**Excerpt provided:**
There I was lying in bed desperate for sleep. It was the third night in a row. I finally rolled over. 2:11am. UGH.
Knowing my mind was spinning, I just decided to get up and go. “Might as well start the day…”
Later, as I was strolling into work, one of my Project Managers looked at me and said, “Are you ok?”
I shrugged. I muttered back, “Yep. Just got a lot of things going on…”
(I thought to myself, “Greeeeeat. I must really look like shit.”)
I wasn’t lying. We were scaling that year from $13MM to $28.5MM. We were objectively busy.
But, it’s more than that.
I was CRUSHING work. It’s silly how productive you can be when drinking from the fire hydrant of growth. The next action item always sits directly in front of you on a silver platter. But, it’s not the amount of work you’re doing. It’s the Open Loops left behind.
Here’s what I learned:
Open Loops are all the commitments you’ve made, but haven’t completed. It doesn’t matter the stage. Started, not completed is the same as committed, not started.
- The 17 calls you haven’t returned.
- The hard conversation with the employee you’re probably going to fire.
- The Purchase Order process you’re halfway through writing.
- The bread you need to grab on the way home.
- The electricity bill that needs to get paid.
- The Ikea coffee table that needs to be put together.

**Written problem a:**
Rewrite every line of the records below, replacing "screenshot" with "screen capture" and keeping everything else the same. Leave the pictures out of your answer.

Stored data entries:
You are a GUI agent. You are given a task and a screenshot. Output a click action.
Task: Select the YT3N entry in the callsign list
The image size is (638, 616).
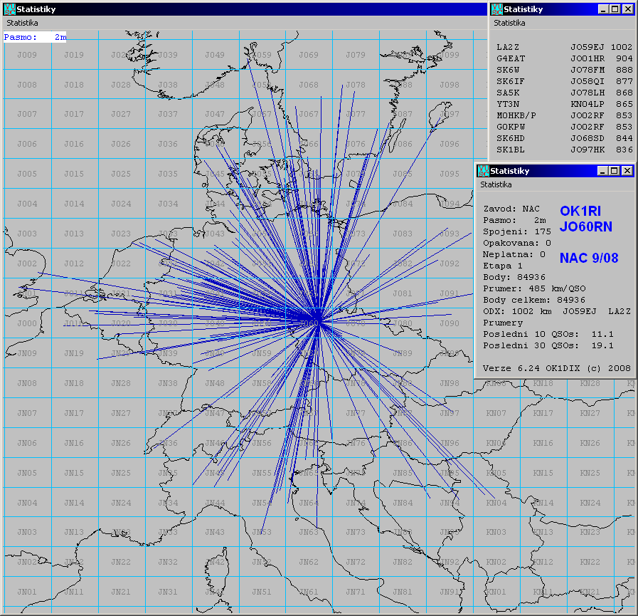[563, 104]
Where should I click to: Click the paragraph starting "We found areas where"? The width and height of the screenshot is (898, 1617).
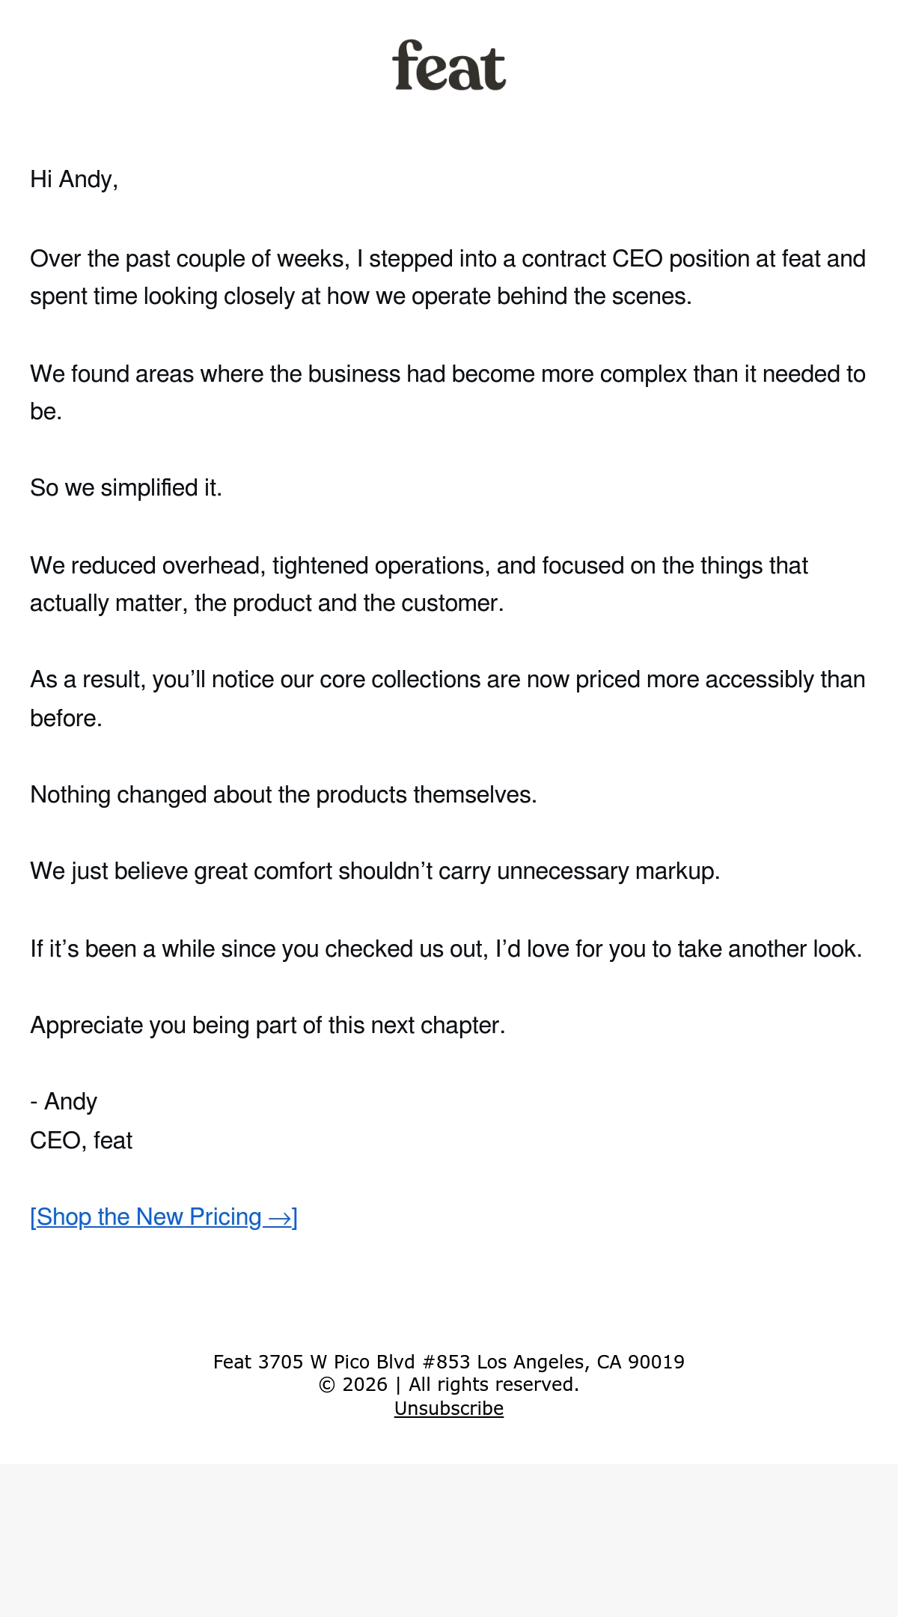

**Written problem b:**
Copy the passage of the open loops text word for word, starting with "But, it’s more" and going on through "to get paid.".

**Final result a:**
You are a GUI agent. You are given a task and a screen capture. Output a click action.
Task: Select the YT3N entry in the callsign list
The image size is (638, 616).
[563, 104]
Where should I click to: Click the paragraph starting "We found areas where"? The width and height of the screen capture is (898, 1617).

**Final result b:**
But, it’s more than that.
I was CRUSHING work. It’s silly how productive you can be when drinking from the fire hydrant of growth. The next action item always sits directly in front of you on a silver platter. But, it’s not the amount of work you’re doing. It’s the Open Loops left behind.
Here’s what I learned:
Open Loops are all the commitments you’ve made, but haven’t completed. It doesn’t matter the stage. Started, not completed is the same as committed, not started.
- The 17 calls you haven’t returned.
- The hard conversation with the employee you’re probably going to fire.
- The Purchase Order process you’re halfway through writing.
- The bread you need to grab on the way home.
- The electricity bill that needs to get paid.